Pixel coordinate grounding data |
◆ ◆ ◆

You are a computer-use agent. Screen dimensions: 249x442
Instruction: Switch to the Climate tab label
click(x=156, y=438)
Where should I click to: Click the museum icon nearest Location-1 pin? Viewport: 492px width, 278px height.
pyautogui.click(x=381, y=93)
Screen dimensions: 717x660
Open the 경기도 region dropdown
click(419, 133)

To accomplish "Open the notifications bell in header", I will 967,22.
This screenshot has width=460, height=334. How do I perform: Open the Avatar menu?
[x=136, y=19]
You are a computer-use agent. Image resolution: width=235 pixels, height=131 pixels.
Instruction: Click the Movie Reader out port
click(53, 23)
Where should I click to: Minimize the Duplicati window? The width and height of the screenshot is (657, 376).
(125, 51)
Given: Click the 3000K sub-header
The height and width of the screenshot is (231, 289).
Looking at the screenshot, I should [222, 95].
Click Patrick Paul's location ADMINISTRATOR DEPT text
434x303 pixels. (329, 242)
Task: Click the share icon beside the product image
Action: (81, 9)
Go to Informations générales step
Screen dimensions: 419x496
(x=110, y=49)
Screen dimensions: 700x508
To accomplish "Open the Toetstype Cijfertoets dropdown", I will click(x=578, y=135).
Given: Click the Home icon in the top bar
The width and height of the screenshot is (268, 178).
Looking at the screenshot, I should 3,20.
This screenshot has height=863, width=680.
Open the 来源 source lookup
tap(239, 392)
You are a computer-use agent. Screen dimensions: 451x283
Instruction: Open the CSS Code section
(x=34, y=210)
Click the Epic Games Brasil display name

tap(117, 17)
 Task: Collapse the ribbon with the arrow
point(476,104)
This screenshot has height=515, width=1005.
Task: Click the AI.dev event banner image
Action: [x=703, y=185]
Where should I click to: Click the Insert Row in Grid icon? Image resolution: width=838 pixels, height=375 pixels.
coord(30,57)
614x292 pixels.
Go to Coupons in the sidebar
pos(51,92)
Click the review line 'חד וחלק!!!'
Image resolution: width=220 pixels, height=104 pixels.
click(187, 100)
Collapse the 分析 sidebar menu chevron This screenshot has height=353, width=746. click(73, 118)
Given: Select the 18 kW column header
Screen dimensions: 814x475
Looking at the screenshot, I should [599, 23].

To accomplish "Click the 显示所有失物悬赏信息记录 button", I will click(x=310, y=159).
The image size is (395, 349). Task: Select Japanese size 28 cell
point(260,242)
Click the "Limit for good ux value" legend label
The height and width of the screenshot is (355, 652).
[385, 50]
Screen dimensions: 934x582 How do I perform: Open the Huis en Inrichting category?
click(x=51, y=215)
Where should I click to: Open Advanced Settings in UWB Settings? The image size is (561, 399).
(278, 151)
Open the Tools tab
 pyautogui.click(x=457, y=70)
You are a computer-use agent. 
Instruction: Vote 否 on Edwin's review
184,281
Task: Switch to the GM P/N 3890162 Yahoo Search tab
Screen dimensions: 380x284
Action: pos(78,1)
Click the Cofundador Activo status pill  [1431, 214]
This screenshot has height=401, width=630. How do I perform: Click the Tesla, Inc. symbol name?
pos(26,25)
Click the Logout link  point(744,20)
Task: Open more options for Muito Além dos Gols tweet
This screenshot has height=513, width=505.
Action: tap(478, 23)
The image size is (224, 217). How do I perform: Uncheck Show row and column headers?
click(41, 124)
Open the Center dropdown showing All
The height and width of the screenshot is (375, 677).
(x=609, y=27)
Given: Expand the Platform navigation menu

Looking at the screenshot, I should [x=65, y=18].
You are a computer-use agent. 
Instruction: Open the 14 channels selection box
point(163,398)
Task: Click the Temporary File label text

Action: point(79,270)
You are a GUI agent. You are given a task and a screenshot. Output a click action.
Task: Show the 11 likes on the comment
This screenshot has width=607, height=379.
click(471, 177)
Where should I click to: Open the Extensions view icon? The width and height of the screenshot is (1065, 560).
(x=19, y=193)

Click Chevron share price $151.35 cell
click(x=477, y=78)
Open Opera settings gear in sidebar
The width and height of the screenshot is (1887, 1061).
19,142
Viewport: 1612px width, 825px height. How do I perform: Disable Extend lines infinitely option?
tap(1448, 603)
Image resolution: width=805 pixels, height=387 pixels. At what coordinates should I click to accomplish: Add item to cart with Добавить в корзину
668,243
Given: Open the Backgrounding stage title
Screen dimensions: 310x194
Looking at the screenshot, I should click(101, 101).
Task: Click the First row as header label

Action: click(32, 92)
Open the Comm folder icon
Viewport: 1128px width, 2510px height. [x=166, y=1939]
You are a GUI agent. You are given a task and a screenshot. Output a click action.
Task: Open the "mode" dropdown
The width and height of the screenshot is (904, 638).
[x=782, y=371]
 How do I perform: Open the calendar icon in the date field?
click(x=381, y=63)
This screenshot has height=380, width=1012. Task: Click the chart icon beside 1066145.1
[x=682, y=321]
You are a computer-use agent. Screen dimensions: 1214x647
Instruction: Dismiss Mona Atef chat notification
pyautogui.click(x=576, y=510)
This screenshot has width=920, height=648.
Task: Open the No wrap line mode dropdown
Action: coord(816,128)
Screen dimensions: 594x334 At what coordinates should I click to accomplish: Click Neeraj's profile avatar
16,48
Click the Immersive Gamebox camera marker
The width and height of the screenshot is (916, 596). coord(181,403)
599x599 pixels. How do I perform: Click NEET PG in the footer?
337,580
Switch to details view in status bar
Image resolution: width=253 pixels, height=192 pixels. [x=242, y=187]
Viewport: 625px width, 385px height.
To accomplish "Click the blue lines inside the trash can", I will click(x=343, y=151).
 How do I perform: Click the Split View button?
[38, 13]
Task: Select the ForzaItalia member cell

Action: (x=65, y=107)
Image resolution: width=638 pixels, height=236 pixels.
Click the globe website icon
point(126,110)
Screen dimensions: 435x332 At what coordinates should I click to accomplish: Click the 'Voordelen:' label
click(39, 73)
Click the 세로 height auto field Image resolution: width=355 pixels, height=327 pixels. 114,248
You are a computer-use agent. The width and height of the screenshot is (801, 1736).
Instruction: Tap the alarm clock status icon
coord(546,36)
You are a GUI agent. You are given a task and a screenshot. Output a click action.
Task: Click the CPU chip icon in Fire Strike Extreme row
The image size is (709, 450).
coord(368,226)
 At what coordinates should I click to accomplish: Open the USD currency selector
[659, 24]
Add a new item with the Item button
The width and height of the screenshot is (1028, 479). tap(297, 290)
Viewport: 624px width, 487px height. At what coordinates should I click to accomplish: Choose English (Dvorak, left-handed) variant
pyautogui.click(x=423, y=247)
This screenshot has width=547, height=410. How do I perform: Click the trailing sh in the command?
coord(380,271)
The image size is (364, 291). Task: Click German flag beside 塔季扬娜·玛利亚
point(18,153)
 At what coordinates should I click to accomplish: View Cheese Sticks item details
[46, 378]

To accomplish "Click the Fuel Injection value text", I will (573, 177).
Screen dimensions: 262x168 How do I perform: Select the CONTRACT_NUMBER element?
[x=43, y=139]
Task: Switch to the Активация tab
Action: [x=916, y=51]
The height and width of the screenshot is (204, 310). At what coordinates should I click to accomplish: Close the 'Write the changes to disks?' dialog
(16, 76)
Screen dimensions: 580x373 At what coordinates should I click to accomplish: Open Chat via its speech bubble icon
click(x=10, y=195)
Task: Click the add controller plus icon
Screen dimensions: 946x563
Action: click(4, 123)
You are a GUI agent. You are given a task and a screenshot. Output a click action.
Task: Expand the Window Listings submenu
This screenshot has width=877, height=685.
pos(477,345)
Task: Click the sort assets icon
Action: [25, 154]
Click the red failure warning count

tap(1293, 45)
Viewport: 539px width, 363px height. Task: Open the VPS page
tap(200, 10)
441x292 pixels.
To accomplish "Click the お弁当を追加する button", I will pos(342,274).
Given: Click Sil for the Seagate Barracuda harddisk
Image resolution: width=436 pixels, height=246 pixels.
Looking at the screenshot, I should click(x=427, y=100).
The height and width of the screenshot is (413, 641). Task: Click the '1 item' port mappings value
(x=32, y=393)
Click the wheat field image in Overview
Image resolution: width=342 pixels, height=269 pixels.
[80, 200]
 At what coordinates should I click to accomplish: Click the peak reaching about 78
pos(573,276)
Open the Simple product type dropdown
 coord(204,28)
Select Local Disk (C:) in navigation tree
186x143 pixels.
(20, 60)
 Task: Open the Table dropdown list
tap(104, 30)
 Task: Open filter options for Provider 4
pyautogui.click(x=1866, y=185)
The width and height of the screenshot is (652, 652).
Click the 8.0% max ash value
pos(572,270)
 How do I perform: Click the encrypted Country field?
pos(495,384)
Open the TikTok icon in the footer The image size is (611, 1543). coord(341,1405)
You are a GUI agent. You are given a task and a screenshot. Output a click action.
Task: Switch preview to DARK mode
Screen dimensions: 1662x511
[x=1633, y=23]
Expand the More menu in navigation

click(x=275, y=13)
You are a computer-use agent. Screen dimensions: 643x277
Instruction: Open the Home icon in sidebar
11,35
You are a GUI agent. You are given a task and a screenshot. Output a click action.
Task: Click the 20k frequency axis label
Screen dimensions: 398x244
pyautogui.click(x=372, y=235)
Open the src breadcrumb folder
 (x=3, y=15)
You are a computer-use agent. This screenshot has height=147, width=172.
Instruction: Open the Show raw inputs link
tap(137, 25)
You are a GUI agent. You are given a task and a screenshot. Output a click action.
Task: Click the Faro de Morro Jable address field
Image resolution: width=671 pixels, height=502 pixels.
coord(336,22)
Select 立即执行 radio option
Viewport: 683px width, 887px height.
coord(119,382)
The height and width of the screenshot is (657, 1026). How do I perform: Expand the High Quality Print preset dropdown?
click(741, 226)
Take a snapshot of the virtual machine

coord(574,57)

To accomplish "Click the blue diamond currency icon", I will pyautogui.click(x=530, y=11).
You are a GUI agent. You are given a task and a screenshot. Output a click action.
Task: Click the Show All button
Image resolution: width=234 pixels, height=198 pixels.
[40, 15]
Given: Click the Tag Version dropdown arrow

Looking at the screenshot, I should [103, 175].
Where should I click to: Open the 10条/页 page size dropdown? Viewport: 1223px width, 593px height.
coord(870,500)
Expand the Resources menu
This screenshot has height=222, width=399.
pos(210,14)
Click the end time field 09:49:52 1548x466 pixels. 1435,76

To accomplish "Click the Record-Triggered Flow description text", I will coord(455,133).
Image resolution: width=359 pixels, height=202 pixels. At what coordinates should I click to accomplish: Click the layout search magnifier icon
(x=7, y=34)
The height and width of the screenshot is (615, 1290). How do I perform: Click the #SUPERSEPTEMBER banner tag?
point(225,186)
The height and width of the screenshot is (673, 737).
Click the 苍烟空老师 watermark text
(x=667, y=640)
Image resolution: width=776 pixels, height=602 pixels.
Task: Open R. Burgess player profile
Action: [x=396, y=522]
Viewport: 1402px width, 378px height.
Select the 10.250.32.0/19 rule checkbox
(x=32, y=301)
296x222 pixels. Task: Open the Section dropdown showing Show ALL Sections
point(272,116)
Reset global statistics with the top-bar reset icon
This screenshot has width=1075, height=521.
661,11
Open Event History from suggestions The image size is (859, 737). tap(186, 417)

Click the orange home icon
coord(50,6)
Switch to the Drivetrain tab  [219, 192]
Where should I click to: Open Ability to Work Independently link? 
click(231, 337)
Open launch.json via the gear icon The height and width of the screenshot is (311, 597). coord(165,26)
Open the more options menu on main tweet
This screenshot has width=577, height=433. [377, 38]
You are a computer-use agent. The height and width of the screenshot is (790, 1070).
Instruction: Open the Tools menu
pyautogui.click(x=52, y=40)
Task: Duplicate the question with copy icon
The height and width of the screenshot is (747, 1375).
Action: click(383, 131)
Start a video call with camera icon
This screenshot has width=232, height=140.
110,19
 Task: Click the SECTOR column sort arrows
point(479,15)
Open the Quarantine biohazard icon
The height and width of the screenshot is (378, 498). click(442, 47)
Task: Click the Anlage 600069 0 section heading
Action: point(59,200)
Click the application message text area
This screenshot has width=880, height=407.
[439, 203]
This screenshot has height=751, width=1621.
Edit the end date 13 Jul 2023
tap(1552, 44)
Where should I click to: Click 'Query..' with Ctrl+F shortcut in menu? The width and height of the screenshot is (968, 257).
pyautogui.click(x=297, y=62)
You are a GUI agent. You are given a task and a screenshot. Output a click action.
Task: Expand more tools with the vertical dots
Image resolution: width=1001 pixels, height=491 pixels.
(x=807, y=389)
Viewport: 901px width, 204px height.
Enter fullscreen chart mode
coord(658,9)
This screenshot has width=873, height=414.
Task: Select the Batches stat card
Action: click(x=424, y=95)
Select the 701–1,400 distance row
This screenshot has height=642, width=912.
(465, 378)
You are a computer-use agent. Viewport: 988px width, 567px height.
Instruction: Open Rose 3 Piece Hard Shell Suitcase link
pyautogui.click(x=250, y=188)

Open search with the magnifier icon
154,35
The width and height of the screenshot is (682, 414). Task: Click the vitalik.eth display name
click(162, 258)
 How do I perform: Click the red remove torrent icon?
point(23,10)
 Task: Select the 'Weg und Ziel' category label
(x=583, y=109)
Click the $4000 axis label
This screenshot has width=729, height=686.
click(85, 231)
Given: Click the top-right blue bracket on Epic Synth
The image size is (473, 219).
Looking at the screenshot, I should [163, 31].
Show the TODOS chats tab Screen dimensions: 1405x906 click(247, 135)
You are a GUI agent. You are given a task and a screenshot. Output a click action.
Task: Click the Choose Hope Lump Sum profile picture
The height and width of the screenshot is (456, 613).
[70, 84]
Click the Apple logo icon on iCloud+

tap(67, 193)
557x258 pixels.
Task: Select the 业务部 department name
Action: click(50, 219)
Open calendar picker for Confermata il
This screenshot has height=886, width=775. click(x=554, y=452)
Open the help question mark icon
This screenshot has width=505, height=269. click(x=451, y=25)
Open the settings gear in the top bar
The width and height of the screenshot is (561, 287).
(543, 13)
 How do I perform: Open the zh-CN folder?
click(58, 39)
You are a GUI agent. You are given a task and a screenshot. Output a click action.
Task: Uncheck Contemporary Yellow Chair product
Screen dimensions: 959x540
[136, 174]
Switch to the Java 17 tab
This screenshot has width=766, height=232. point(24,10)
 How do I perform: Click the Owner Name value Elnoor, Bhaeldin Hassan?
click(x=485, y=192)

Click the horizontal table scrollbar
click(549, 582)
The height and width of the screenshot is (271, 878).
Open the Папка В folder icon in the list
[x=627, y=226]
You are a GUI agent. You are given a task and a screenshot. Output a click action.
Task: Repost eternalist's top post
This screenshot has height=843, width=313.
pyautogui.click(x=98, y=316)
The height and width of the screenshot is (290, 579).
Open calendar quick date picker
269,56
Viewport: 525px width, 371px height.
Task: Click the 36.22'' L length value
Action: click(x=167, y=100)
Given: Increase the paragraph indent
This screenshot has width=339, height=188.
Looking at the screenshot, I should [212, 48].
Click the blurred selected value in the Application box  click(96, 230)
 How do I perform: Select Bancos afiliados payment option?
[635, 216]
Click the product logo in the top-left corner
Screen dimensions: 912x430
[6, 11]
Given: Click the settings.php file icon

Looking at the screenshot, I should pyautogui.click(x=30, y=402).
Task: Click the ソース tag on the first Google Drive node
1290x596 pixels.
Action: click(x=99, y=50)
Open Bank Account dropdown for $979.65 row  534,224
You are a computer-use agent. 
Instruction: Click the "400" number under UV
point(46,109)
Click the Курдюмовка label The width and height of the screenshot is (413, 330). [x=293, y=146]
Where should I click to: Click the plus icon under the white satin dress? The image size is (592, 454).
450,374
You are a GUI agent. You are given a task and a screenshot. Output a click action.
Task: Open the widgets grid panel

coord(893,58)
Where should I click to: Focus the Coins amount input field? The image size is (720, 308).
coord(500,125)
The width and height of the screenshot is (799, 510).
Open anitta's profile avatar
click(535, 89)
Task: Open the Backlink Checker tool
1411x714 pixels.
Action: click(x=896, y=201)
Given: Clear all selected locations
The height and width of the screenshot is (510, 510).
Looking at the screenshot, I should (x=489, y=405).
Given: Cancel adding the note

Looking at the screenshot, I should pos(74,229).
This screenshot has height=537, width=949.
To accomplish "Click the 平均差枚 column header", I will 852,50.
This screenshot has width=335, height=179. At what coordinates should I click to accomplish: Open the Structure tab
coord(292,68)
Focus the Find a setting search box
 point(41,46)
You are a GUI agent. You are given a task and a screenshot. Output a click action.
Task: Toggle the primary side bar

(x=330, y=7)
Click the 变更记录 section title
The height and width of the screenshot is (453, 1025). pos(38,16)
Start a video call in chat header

◆ ◆ ◆

Set down exactly the lines of the data above, beginning with the line that has "The height and width of the screenshot is (271, 878)." and ending with the line that has "Task: Repost eternalist's top post", and no others.

ANSWER SECTION |
The height and width of the screenshot is (271, 878).
Open the Папка В folder icon in the list
[x=627, y=226]
You are a GUI agent. You are given a task and a screenshot. Output a click action.
Task: Repost eternalist's top post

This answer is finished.